Recentemente, o colégio de TCs brasileiros esteve reunido no Rio Grande do Sul, para a realização do 23º Congresso dos Tribunais de Contas. O tema discutido foram, justamente, as relações dos Tribunais de Contas com a sociedade civil. Importante dizer que durante o encontro foi noticiada a assinatura de convênio, pelo qual o Banco Interamericano do Desenvolvimento (BID) aplicará recursos financeiros no Programa de Modernização dos Sistemas de Controle Externo, denominado Promoex.
Isso mostra a preocupação daquela instituição financeira com o desempenho das atividades dos órgãos de controle das administrações públicas que, no fundo, refletem a mesma preocupação do cidadão comum que paga impostos. Todos queremos ver bem aplicados os recursos que deixamos nos cofres públicos. O desperdício desses valores é um desrespeito ao cidadão contribuinte que pagou regularmente seu imposto. Esse imposto, depois de pago, foge do controle da fiscalização do contribuinte. Por isso, cada vez mais me convenço de que, entre as tarefas do Tribunal de Contas, assume sempre maior importância a de educar e prevenir.
A educação começa com nossas crianças. Precisamos ensinar nossos cidadãos a serem, desde pequenos, fiscais da atuação do estado. Prevenir significa também orientar. À fiscalização deve somar-se a orientação. O gestor público bem orientado e consciente cometerá menos enganos e cuidará melhor do patrimônio comum. Dentro desse espírito certamente será possível aperfeiçoar os orçamentos públicos e melhorar o uso de nossas riquezas.
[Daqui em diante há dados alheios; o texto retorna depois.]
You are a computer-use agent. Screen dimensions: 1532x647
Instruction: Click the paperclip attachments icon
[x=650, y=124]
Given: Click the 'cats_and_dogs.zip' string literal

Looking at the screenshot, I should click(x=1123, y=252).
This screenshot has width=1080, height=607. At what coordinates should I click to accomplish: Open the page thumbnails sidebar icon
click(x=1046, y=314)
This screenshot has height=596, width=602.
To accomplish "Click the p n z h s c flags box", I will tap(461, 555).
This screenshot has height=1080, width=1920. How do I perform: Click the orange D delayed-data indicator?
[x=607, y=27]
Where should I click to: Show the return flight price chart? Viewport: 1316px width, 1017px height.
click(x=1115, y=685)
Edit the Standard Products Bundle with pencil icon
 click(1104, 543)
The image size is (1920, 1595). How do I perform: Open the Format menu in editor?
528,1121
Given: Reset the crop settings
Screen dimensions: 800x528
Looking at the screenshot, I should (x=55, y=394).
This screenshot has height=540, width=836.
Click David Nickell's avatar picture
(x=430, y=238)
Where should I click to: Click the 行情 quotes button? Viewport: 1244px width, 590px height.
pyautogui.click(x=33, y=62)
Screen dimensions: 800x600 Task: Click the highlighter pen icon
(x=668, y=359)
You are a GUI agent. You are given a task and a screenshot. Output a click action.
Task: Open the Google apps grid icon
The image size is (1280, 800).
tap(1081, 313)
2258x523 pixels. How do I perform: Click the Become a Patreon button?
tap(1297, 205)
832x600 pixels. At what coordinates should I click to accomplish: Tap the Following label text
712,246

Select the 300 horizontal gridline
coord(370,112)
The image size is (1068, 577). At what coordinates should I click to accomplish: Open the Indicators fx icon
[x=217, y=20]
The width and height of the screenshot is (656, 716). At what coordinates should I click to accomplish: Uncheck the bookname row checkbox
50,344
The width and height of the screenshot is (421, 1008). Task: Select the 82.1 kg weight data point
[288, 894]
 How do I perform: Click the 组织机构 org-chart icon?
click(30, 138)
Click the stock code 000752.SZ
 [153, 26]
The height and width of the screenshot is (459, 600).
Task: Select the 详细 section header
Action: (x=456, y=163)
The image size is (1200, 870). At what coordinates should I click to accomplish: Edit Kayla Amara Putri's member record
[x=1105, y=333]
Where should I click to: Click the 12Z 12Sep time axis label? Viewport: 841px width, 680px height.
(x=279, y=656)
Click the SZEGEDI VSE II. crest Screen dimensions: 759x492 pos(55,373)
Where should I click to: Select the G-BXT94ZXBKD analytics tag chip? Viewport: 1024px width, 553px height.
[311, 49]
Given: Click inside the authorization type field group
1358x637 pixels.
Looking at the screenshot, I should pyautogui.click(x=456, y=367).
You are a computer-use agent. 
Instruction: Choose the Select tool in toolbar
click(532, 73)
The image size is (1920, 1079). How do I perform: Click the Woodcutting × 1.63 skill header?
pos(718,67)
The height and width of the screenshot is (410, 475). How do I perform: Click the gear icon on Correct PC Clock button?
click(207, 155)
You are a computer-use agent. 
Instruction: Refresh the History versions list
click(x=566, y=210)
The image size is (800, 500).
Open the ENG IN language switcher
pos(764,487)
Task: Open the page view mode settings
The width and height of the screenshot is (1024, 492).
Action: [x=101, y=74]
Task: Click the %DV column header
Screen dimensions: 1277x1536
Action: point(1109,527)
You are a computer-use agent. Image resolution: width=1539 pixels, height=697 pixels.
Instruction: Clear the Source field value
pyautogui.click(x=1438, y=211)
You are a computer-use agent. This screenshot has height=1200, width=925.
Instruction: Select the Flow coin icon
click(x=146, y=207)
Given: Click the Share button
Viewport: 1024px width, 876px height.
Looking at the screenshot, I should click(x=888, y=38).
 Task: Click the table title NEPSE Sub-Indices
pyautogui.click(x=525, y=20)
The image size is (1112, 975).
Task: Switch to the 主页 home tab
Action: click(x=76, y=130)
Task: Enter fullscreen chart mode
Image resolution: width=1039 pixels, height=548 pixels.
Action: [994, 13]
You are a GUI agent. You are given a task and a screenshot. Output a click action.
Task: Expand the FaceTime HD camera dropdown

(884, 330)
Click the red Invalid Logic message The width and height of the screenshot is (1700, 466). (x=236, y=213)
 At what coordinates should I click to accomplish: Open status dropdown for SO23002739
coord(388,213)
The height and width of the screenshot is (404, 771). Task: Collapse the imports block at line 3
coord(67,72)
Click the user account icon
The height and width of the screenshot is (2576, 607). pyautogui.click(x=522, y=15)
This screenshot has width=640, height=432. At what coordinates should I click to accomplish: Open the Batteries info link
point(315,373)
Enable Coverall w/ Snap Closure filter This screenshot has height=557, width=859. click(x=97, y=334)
Devemos aprender a gastar bem.
O Tribunal de Contas de Santa Catarina foi criado em 4 de novembro de 1955, quando foi sancionada, pelo então governador Irineu Bornhausen, a Lei Estadual nº 1.366. Começou suas atividades com 30 funcionários. Hoje, o TC de Santa Catarina, encarregado de apreciar as contas prestadas anualmente pelo governador do estado e pelos prefeitos, e de julgar as contas dos administradores e demais responsáveis por dinheiros, bens e valores da administração direta e indireta, fundações e fundos, em cerca de 1.800 unidades administrativas, tem em seus quadros 423 servidores ativos. Entre suas competências constitucionais estão, ainda, apreciar a legalidade dos atos de pessoal, admissão, aposentadoria, reformas, nomeações; responder as consultas que lhe são formuladas; proceder às auditorias de diligências decorrentes de denúncias e representações.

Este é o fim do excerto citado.